▸ **課題の指示**:
下にある未来派についての抜粋を読み、次の各文が抜粋の内容と合うかを「はい」か「いいえ」で答え、決め手となる抜粋の言葉を引用してください。
1. マリネッティは「動力派」という名称も候補に考えていた。
2. ジャチント・シェルシは最年長でこの運動に加わった。
3. 未来派は表現主義芸術の影響をまったく受けなかった。

▸ **ページ抜粋**:
未来派は、表現主義芸術の影響を受けつつも、もっと純粋に肯定的に、近代文明の産物や、機械の登場によって生まれた新たな視点を、芸術に取り入れようとした。画家達は、今で言う高速度撮影の連続写真のように、主題となる対象物の動きを一枚の絵に同時に描くことで、運動性そのものの美を描こうとした。マリネッティが「動力派」というネーミングも候補にしていたことから、未来派が志向していたところがわかる。ルイジ・ルッソロは、ノイズミュージックの原点とも言えるミュージック・アート「騒音芸術」を創造した。この運動に作曲家のジャチント・シェルシは最年少で加わった。

未来派が礼賛したのは、工業機械文明や都市化に欠かせない速度・運動・雑音(ノイズ)といったテーマであり、それは例えばスポーツ・自動車・飛行機・都市・鉄道・機械などに表象され、究極的には戦争の賛美にも繋がっていった。

▸ **データセットからの抜粋**:

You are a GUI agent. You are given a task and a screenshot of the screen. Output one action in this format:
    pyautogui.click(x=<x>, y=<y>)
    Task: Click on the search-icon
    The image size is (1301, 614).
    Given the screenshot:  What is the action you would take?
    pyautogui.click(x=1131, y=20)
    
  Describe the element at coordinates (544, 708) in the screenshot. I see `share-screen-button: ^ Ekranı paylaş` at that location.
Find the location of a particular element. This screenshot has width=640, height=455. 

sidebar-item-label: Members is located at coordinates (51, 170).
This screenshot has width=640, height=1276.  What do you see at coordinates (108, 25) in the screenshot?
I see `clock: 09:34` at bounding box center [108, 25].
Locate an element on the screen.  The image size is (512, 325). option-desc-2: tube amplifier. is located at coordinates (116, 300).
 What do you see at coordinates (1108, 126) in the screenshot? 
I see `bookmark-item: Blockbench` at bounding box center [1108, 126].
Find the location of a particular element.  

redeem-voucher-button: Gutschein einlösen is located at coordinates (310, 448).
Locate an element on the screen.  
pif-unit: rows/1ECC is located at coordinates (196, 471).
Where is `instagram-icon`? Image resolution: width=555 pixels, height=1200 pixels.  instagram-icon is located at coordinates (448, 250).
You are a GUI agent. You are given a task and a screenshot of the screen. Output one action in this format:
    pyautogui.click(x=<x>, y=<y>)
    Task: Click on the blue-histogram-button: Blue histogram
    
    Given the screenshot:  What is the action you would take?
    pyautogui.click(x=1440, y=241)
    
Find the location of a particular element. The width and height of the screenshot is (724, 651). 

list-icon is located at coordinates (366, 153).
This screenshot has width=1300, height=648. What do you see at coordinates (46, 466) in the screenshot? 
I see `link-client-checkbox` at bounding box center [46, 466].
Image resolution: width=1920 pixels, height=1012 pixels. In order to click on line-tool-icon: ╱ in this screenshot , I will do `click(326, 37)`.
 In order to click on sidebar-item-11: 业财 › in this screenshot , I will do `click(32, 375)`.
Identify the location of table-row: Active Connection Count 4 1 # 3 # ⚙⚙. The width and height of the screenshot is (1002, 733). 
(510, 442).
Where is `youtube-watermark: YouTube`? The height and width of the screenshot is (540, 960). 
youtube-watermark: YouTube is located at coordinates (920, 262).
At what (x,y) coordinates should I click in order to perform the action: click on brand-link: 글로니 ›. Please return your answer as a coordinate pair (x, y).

▸ **解答例**:
1. はい。「マリネッティが「動力派」というネーミングも候補にしていた」
2. いいえ。「この運動に作曲家のジャチント・シェルシは最年少で加わった。」
3. いいえ。「未来派は、表現主義芸術の影響を受けつつも」